LOMO Illuminas MK-2 Super Speed PrimesBy Bokeh Rentals | October 13th, 2021
As a marketing tactic. most camera brands try to emphasize their fixture within Hollywood filmmaking—sometimes going far enough to list classic Hollywood titles on their official sites.
LOMO does something a little different. Their company stems from a massive defense manufacturer—its history entangled with Soviet and Russian history. LOMO lenses have been used widely in the Soviet film industry, and the company also has experience building optoelectronics for the Russian military, such as night vision sights for missile systems or optical components for satellites.

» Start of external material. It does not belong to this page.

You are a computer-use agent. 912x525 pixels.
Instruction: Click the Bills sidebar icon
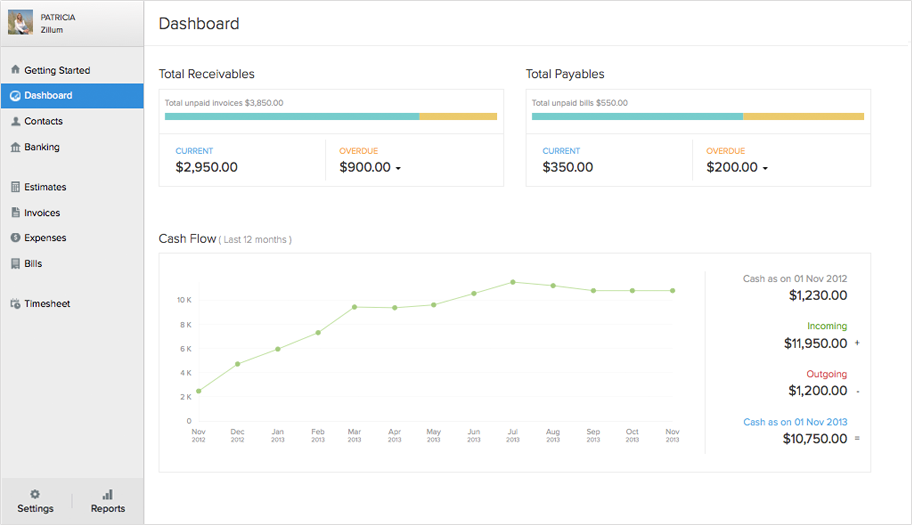15,264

Now, the company’s greater reach is worth mentioning, because its civilian optical creations, such as the new Illuminas MK-II super speed lenses, have stunning technical capabilities beyond those of smaller optical designers. Since 2009, LOMO has been producing the Illumina S35 lenses in collaboration with the United States-based LumaTec Inc. As LOMO’s single-page, scrollable site explains, the new MK-2s come about from a global operation, with designs and equipment bouncing around between Russia, Germany, and the United States.

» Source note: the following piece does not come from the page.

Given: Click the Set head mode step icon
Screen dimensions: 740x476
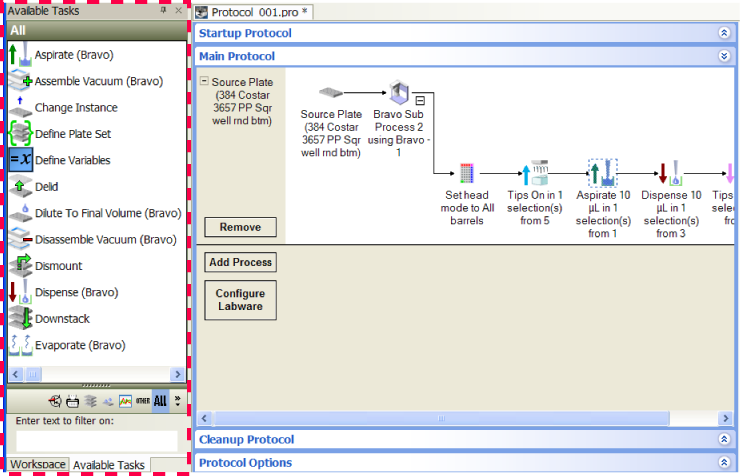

Therefore, it should come as no surprise that the Illuminas were designed for a visual style that calls back to classic Russian (more accurately, “Soviet”) optics. In fact, LOMO—the Leningrad Optical-Mechanical Association—doesn’t have to reach far back, considering its creations have been used by Russian legend Andrei Tarkovsky. The Illuminas MK-2 lenses are often compared to the Zeiss Master Primes, which also tout the vintage Russian look: naturalistic, organic imagery—that don’t necessarily amplify flares, but let them run their course, albeit slightly suppressed—with natural features like chromatic aberration. Interestingly, the MK-2s have very limited breathing and distortion, even on its widest lenses.
These Illumina S35 MK-2 lenses, a line of 14mm, 18mm, 25mm, 35mm, 50mm, 85mm, 135mm, can all pull T1.3, with the widest and longest lenses capable of a slower T1.8—still a remarkably fast aperture, especially at 135mm. The fast T-stop of the Illumina MK-2 primes allow shooting at lower light levels, which always gives more latitude to the D.P. and could come in handy on an independent, run-and-gun, or even just hurried production.
Also, the almost-perfect T-stop consistency is a plus in any primes kit, as it allows for minimal tweaking of lighting setups when changing lenses. For example, if you’ve just captured a medium in a dialogue scene with the 50mm lens, and now you need to move in for a closeup on an 85mm—the T-stops are matched, meaning that you won’t need to adjust lighting for the lens switch alone. Of course, this doesn’t mean you won’t adjust lighting at all—but it gives you the creative leeway to easily switch lenses when setting up your shots (Just don’t forget about the 14mm and 135mm’s 1.8 T-stop!).
The optical elements from Germany, engineering prowess from the U.S., and designs from St. Petersburg all come together to form the universally accessible Illuminas lenses, which can be used on the most popular large format camera systems through its PL mounting system. As far as the cine lens’ physical features go, there is a 9-blade iris diaphragm, which lends itself to similar shaped bokeh. All lenses have a front diameter of 95mm (with the exception of the 14mm). The seven pieces of the kit range in weight from 1.4 to 2.3 kg, a somewhat similar, but not altogether groundbreaking difference between sizes.
The LOMO Illuminas MK-2 Super Speed lenses can be ordered personally from LOMO’s contact us page or sought out from their handpicked lens rental companies. The Illuminas MK-2 lenses may require more footwork to track down, but their lower prices—especially in relation to the comparable Zeiss Primes—might make all the hunting worth it.